Há também a safra do sub-17, com Lázaro, Daniel Cabral e Gabriel Noga. O trio, que inclusive já participa de jogos do sub-20, é observado com carinho. Apesar de o clube ter cautela para não se precipitar e pular etapas, não está descartado que eles em breve repitam a trajetória de Reinier, da mesma geração.


– O Carlos Noval (coordenador de transição) tem feito esse trabalho e conversa bastante com o Jesus e a comissão técnica. Estamos mandando por semana de 10 a 12 jogadores para treinarem com o time principal. Obviamente, ele focou no profissional e entregou muito bem os resultados. Mas Jesus e João de Deus estão sempre levando nossos jogadores e observando – elogiou Freeland, dando exemplos:

– O Vitor Gabriel desce para nos ajudar, mas já é jogador do profissional, assim como o Hugo Souza, o Vinicius Souza, que vem sendo aproveitado. É mérito dos meninos, que têm mostrado o valor deles.
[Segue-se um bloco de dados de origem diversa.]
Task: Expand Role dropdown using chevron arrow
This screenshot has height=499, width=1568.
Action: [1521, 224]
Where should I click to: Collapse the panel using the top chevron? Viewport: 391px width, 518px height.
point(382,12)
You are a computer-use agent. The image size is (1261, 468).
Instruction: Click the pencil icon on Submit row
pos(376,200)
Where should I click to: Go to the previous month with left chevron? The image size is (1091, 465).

Lázaro e Reinier, maiores joias atuais terão forte concorrência no profissional. Atacante pode trilhar mesmo caminho do amigo em breve — Foto: Alexandre Vidal / Flamengo
Lázaro e Reinier, maiores joias atuais terão forte concorrência no profissional. Atacante pode trilhar mesmo caminho do amigo em breve — Foto: Alexandre Vidal / Flamengo

Porém, não é fácil conseguir um lugar no time profissional. Com investimento pesado em jogadores renomados, o Flamengo foi campeão brasileiro e da Libertadores sem jogadores da base no time titular. Um desafio a mais para a garotada, mas Freeland aponta para o lado positivo da concorrência:


– Eles sabem que vão competir com jogadores muito bons. Para nós é ótimo ter Rafinha, Filipe Luís, Gerson, Gabigol, Bruno Henrique... Porque eles sabem que terão de brigar lá em cima. Talvez isso diminua um pouco o espaço dos meninos, mas faz com que a gente eleve o nosso sarrafo.

– É natural que isso eleve o nosso nível. E se estamos no Flamengo e temos que ter excelência em tudo, também temos que elevar o nosso nível na base. Diminui um pouco o espaço, mas eleva em qualidade.